Publications

CKD: Communication Traffic Prediction with Continual Knowledge Distillation

Published

IEEE International Conference on Communications (ICC)

Date

2022.05.16

Research Areas

Abstract

Accurate traffic volume estimation and prediction are essential for advanced communication network functions, such as automatic operations and predictive resource allocation. Although machine learning (ML)-based approaches achieve great success in accomplishing this goal, existing approaches suffer from two drawbacks that limit their real-world applications. First, the ML-based prediction models developed in the past might be obsolete now, since the communication traffic patterns and volumes keep changing in the real world, leading to prediction errors. Second, most Base Stations (BSs) can only save a small amount of data due to the limited storage capacity and high storage costs, which prevents from training an accurate prediction model. In this paper, we propose a novel framework that adapts the prediction model to the constantly changing traffic with only a few current traffic data.
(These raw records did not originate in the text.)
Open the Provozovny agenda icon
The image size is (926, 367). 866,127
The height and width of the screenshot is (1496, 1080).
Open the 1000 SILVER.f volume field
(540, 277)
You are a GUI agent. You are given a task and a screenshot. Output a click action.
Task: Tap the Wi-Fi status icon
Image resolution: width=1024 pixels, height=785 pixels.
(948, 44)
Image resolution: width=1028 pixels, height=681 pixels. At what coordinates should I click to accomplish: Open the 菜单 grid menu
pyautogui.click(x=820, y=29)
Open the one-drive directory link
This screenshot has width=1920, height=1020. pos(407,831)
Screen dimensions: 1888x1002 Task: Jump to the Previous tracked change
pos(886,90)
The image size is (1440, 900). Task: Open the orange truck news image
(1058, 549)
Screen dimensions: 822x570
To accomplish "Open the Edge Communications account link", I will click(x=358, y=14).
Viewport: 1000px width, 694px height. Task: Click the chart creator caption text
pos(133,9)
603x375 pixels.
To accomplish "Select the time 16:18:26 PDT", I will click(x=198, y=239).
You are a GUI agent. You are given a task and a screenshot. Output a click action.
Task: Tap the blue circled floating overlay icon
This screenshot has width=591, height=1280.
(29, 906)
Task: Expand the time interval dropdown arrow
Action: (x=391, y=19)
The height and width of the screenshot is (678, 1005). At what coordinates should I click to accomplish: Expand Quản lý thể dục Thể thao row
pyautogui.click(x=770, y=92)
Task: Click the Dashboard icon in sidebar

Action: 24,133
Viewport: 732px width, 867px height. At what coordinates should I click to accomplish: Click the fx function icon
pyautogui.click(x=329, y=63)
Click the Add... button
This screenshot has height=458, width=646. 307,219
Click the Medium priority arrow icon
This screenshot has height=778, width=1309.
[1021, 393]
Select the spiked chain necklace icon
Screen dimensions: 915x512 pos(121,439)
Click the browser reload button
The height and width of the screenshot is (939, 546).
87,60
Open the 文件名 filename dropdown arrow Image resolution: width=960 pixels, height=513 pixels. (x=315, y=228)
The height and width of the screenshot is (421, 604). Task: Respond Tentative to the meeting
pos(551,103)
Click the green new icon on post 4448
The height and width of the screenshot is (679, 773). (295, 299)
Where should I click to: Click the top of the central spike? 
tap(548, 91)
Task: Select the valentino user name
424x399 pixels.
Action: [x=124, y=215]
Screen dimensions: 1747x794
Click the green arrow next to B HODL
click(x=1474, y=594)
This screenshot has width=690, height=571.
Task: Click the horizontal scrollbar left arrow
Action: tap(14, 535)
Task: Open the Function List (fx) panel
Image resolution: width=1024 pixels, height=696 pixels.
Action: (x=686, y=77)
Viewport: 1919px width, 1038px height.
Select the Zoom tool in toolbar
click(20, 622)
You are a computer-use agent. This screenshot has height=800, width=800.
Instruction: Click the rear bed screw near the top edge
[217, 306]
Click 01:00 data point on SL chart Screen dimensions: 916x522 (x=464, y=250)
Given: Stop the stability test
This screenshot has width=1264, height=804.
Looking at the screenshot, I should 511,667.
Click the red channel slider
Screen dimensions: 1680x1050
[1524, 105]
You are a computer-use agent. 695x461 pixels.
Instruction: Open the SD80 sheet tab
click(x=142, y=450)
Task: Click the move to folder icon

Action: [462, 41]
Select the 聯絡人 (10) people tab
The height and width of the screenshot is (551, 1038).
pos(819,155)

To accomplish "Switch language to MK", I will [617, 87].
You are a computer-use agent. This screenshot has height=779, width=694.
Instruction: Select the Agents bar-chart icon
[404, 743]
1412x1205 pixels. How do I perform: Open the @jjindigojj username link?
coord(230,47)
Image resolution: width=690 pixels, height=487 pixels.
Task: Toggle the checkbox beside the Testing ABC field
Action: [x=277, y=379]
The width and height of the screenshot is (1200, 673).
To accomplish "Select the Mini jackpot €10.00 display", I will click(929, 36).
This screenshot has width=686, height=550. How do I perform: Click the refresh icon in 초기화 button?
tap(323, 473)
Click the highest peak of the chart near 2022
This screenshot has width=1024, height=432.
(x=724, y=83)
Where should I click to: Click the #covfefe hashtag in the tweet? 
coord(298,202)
Specifically, the framework first learns the knowledge of historical traffic data as much as possible by using a proposed two-branch neural network design, which includes a prediction and a reconstruction module. Then, the framework transfers the knowledge from an old (past) prediction model to a new (current) model for the model update by using a proposed continual knowledge distillation technique. Evaluations on a real-world dataset show that the proposed framework reduces the Mean Absolute Error (MAE) of traffic prediction by up to 9.62% compared to the state-of-the-art prediction methods.